노화가 진행될수록 피부를 구성하는 물질인 콜라겐, 알라스틴, 히알루론산 및 당단백질의 함유량 및 배열이 변하거나 감소하는 증상들이 나타나게 되고, 자유 라디칼 및 활성 유해 산소에 의한 산화적 스트레스를 받게된다. 또한 피부 노화가 진행되거나 피부가 자외선에 노출되면, 피부를 구성하는 대부분의 세포에서는 염증을 일으킨다고 알려져 있는 전염증성 사이토카인(proinflammatory cytokine)을 생성하는 효소인 사이클로옥시게나제-2(Cox-2, cyclooxygenase)의 생합성이 증가하고, 이들 염증성 인자에 의해 피부조직을 분해하는 효소인 매트릭스 메탈로프로테아제(MMP, Matrix metalloproteinase)의 생합성이 증가하며, iNOS(inducible nitric oxide synthase)에 의한 NO(nitric oxide) 생성이 증가하는 것으로 알려져 있다. 즉 자연적으로 진행되는 내인성 노화에 따른 세포 활성의 감소 및 미세염증에 의해 기질 물질의 생합성이 감소되고, 여러 가지 유해 환경에 의한 스트레스의 증가 및 태양 광선에 의한 활성 산소 종의 증가와 같은 외적 요인에 의해 기질물질의 분해 및 변성이 가속화되어 피부 기질이 파괴되고 얇아지면서 피부 노화의 제반 증상들이 나타나게 된다. 따라서, 이러한 노화의 현상들을 방지하고, 개선시킬 수 있는 활성성분에 대하여 많은 연구가 행해지고 있는 것이 현실이다.

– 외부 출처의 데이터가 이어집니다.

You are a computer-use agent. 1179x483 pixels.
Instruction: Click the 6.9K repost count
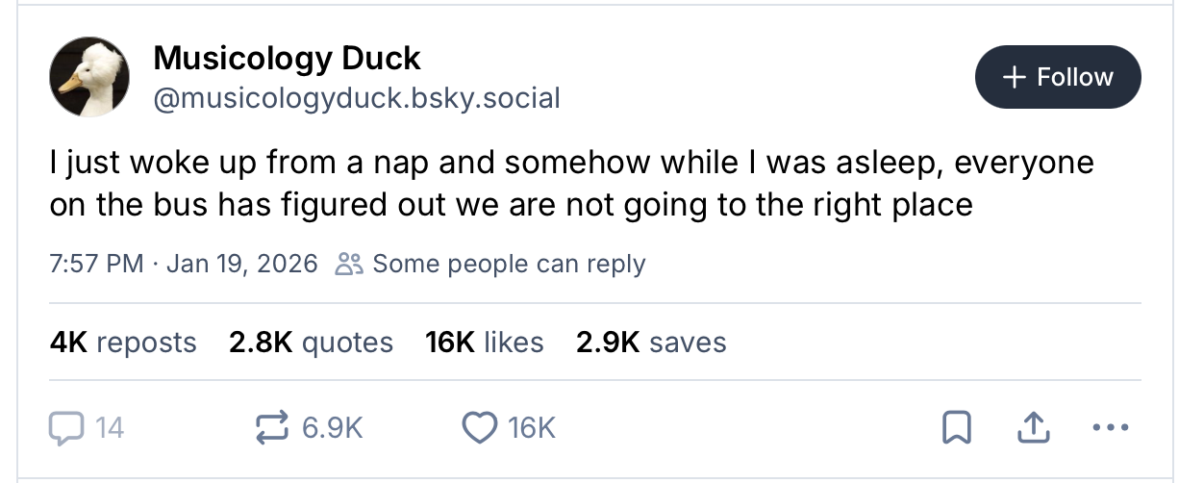pos(333,427)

피부는 외부 환경에 직접적으로 노출되는 신체 부위로서, 우리 몸의 중요한 기관들을 보호하는 보호막 역할을 할 뿐만 아니라 수분 증발을 조절하고 외부 감염으로부터 몸을 보호하는 역할을 한다. 이러한 피부에는 아토피의 중요한 원인균인 말라세지아(Malassezia) 곰팡이와 황색포도알균(Staphylococcus aureus), 표피포도알균(Staphylococcus epidermidis) 및 여드름균(Propionibacterium acne) 등의 세균이 함께 공존하고 있어, 곰팡이가 아토피를 유발하면 세균들이 아토피로 인한 피부 증상을 더 악화시킨다. 따라서, 세균을 정균 혹은 살균하는 항균 효능과 말라세지아와 같은 곰팡이를 정균하는 항진균 효과를 동시에 갖는 피부 외용제 조성물의 필요성이 대두되고 있다.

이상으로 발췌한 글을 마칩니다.